Show HN: Using YOLO to Detect Office Chairs in 40M Hotel Photos

Project goals & outcomes

  • Tool uses YOLO-based object detection on ~40M hotel photos to highlight rooms with office/ergonomic-style chairs and desks.
  • Many commenters find the idea clever and practically useful for people who need to work while traveling.
  • Some report that detected “office chairs” are often in lobbies, conference rooms, or tiny “business centers,” not guest rooms.
  • Several note that wheeled/mesh chairs are a weak proxy for genuinely ergonomic or usable workspaces.

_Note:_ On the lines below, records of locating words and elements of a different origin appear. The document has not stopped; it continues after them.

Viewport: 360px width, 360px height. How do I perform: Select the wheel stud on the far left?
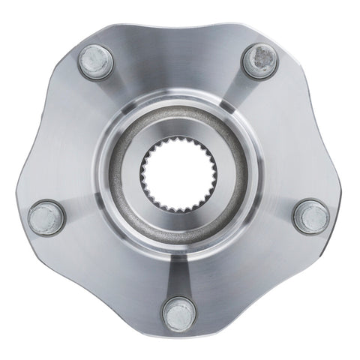(x=44, y=218)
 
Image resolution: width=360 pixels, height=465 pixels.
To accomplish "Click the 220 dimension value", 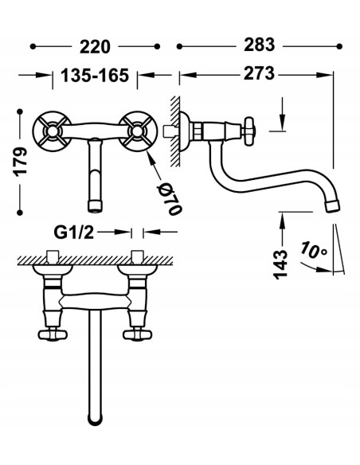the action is pos(95,47).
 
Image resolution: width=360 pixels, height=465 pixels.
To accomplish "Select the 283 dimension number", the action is pos(260,45).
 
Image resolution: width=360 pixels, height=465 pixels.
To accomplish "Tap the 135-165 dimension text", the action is pos(95,76).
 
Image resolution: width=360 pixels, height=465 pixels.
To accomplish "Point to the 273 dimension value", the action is pos(259,73).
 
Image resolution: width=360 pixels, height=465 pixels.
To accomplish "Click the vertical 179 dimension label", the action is pos(21,162).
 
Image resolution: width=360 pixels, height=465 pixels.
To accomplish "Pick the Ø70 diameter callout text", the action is pos(170,198).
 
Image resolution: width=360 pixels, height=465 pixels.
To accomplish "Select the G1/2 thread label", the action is pos(74,232).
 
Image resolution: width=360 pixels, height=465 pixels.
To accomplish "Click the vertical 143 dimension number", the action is pos(280,264).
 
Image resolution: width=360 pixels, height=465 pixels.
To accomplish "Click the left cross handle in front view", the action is pos(52,131).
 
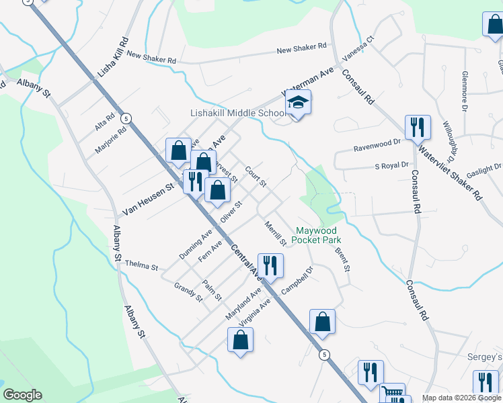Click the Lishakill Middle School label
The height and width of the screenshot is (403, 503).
(x=229, y=113)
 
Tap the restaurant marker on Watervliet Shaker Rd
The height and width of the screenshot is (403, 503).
(x=417, y=126)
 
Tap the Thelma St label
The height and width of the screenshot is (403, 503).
(x=141, y=265)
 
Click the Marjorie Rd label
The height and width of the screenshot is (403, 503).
(x=111, y=140)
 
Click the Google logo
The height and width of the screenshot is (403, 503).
(x=22, y=395)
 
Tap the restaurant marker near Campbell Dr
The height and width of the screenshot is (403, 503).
(x=271, y=265)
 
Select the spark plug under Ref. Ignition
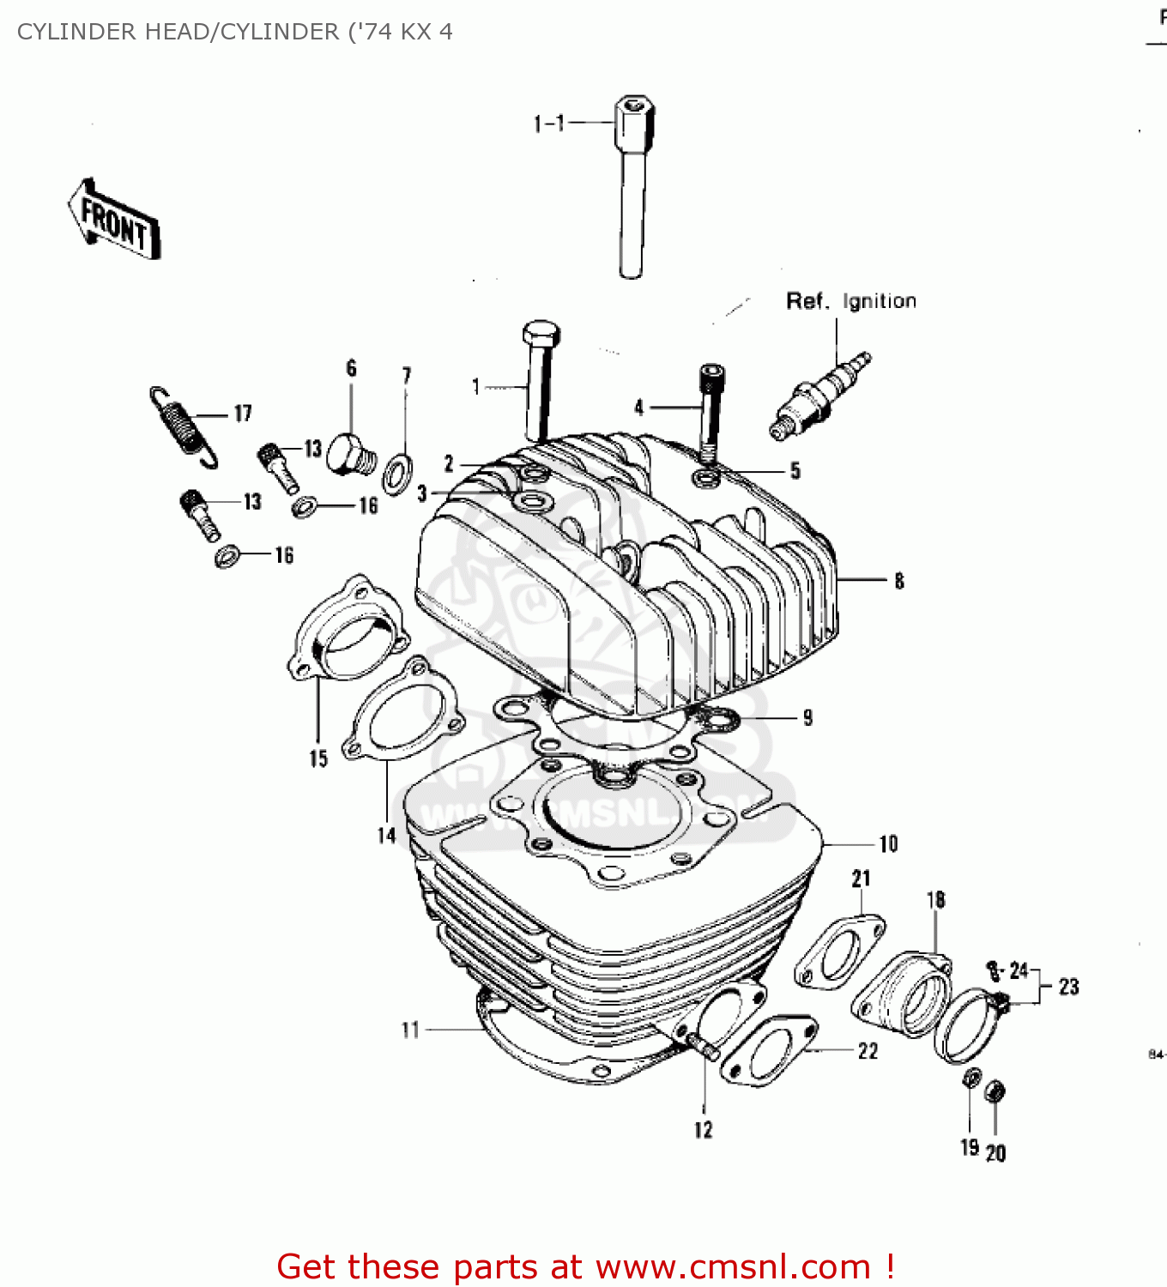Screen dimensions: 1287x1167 coord(819,396)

Data, labeling, and processing

  • Photo corpus includes all hotel image types: rooms, lobbies, spas, pools, exteriors, etc., coming from hotel content partners rather than scraping.
  • About 1,000 chairs were manually labeled to train the model.
  • Around 50k photos flagged by the model were manually reviewed via a custom “Tinder-like” verification app; claimed throughput ~60 photos/minute, completed in about a week using outsourced reviewers.
  • Deduplication: perceptual hashing (including dhash variants) is recommended, with some debate over robustness to crops and edits.

Tech stack and model choices

  • YOLO (Ultralytics implementation) was run locally; object detection over tens of millions of images reportedly took only a few days, with downloading being the bottleneck.
  • Cloud VLMs (e.g., Vertex AI) were considered too expensive and would require uploading all images.
  • Site stack: Python backend, NextJS frontend, MySQL, and Mapbox (with clustering) for the interactive map.

Travel, workspaces, and market gap

  • Many see a gap for hotels designed for remote workers: good chairs, desks at sensible heights, outlets, and external displays.
  • Others argue hotels are primarily for sleep and short business travel; deeper work should happen in offices, coworking spaces, or “business centers.”
  • Experiences differ by region and brand: some say even budget business hotels have adequate desks; others, especially in Europe, report “business” rooms with no real desk/chair.
  • Comparisons with Airbnbs and serviced apartments: often better for working but raise concerns about housing pressure.

Extensions and related ideas

  • Ideas include detecting all object types, clustering via CLIP/UMAP/HDBSCAN, identifying specific chair models, tagging dashcam footage (e.g., EV counts), and mapping pubs with pool tables.